West of the town centre, at Hilbre Point, the Red Rocks Site of Special Scientific Interest preserves an exposed sandstone outcrop with sand dunes, brackish marsh, and reed beds - the last of the natural coastal habitats that once stretched along the whole north Wirral shore. Beyond Red Rocks lies the Dee estuary and, at low water, the line of stepping-stone islets running out to Hilbre Island. The 1922 War Memorial in Meols Drive was designed by Charles Sargeant Jagger, the sculptor who also made the Royal Artillery Memorial at Hyde Park Corner - a serious work of public art tucked into a small seaside town. The lido on the promenade opened in 1913 and still draws bathers in summer. The town centre has settled into a quiet rhythm of golf weeks, lifeboat days, and the long flat tide that uncovers half a mile of sand twice a day.
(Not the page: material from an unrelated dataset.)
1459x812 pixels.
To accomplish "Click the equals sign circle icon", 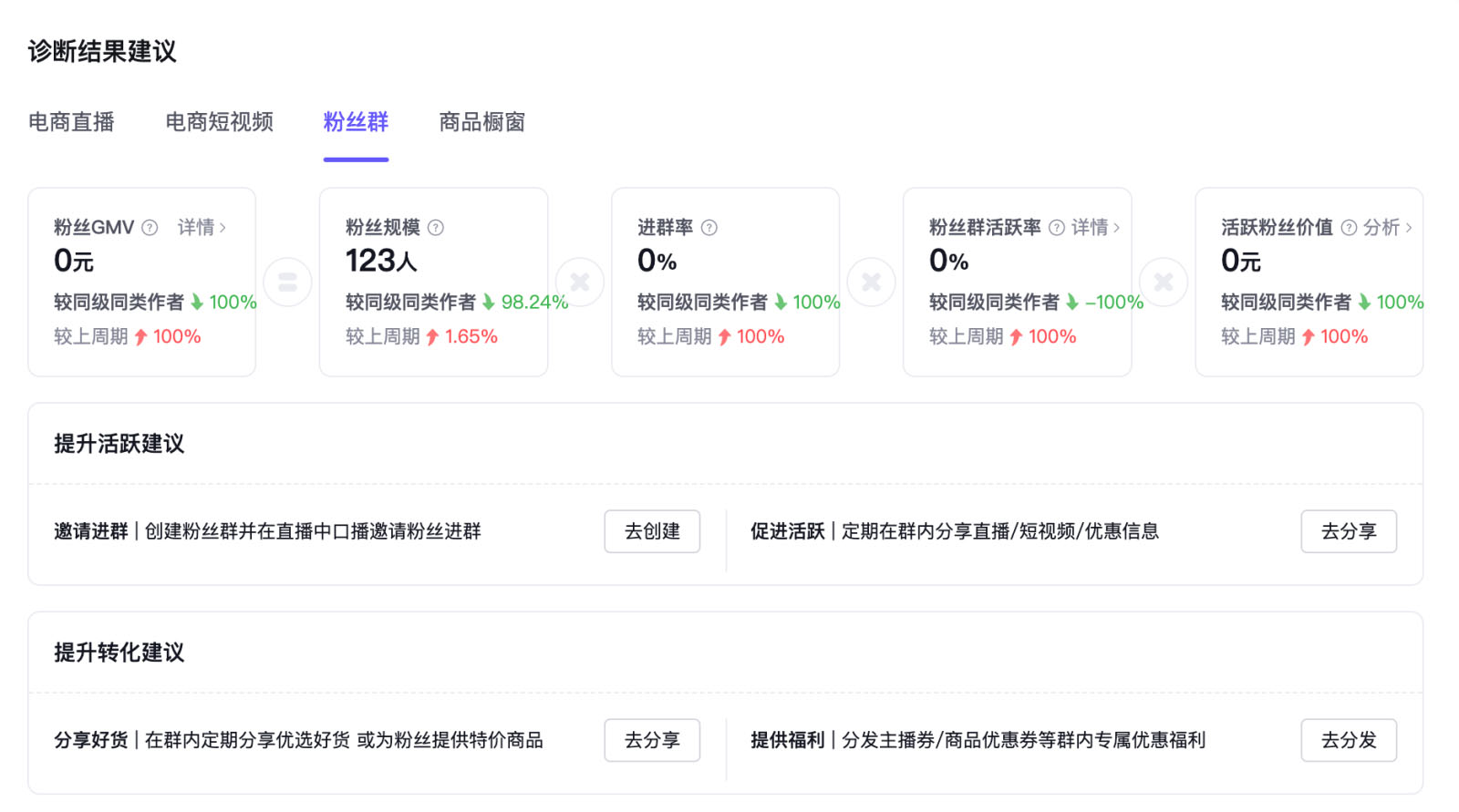I will tap(288, 283).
Hoylake sits at 53.390°N, 3.180°W on the north-west corner of the Wirral Peninsula, where the Dee estuary meets the Irish Sea. Best viewed at 1,500-3,000 feet AGL, with the Royal Liverpool Golf Club's links forming an obvious green rectangle along the coast and the lifeboat station on the North Parade clearly visible. Nearest airports are Liverpool John Lennon (EGGP) 12 nm east-south-east, Hawarden (EGNR) 15 nm south, and Manchester (EGCC) 35 nm east. The Hoyle Bank and the Dee estuary are visible at low tide; West Kirby lies just to the south-west on the Dee side of the peninsula.